(Text and element pointing data)
- - - -
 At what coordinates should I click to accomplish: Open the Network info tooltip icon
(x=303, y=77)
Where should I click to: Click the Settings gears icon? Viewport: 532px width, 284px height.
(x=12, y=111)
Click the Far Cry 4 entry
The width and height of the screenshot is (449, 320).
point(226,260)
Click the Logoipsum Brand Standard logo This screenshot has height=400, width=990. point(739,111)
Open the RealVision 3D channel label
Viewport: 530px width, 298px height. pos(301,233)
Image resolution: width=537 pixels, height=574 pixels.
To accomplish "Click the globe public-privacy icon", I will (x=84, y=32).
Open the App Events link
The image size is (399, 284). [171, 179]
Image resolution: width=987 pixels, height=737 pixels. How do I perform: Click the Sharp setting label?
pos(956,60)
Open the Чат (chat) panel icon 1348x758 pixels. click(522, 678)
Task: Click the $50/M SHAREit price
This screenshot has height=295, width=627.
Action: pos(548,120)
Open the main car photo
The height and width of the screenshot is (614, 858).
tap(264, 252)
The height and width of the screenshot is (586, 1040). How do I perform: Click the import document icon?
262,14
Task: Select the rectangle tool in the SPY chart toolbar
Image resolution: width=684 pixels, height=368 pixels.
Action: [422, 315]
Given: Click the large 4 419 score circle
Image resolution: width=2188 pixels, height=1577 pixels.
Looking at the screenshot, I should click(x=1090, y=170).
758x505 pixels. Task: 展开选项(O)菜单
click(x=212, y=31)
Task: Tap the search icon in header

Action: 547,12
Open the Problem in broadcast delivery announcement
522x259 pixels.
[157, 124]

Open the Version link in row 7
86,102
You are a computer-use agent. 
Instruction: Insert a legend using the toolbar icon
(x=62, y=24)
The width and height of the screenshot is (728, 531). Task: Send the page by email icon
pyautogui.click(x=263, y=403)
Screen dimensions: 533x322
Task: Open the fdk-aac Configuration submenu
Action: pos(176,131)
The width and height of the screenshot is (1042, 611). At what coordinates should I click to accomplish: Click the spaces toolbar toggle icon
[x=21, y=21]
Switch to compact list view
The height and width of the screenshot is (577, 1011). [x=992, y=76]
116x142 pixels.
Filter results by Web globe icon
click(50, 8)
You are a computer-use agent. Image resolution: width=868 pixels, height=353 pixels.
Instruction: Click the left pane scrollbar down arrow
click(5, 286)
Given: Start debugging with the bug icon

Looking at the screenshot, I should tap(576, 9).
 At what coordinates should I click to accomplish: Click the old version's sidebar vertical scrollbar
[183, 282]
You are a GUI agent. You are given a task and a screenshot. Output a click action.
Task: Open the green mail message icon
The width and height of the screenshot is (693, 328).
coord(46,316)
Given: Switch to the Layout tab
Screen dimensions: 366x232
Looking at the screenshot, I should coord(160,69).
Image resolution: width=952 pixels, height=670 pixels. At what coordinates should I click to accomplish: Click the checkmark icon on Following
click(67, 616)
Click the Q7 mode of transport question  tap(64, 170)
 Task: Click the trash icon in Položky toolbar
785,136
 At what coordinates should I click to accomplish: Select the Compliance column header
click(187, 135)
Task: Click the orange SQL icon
- - - -
OBJECTIVE: Rewrite the data from its first line up to and including the line with "point(226,260)", keeping every line and request as it stands, but multiply each coordinate in the answers by 1.7 and round it to a whole number, with halves rounded up. Leave all other numbers unchanged.

WRITTEN RESPONSE:
 At what coordinates should I click to accomplish: Open the Network info tooltip icon
(x=515, y=131)
Where should I click to: Click the Settings gears icon? Viewport: 532px width, 284px height.
(x=20, y=189)
Click the Far Cry 4 entry
The width and height of the screenshot is (449, 320).
point(384,442)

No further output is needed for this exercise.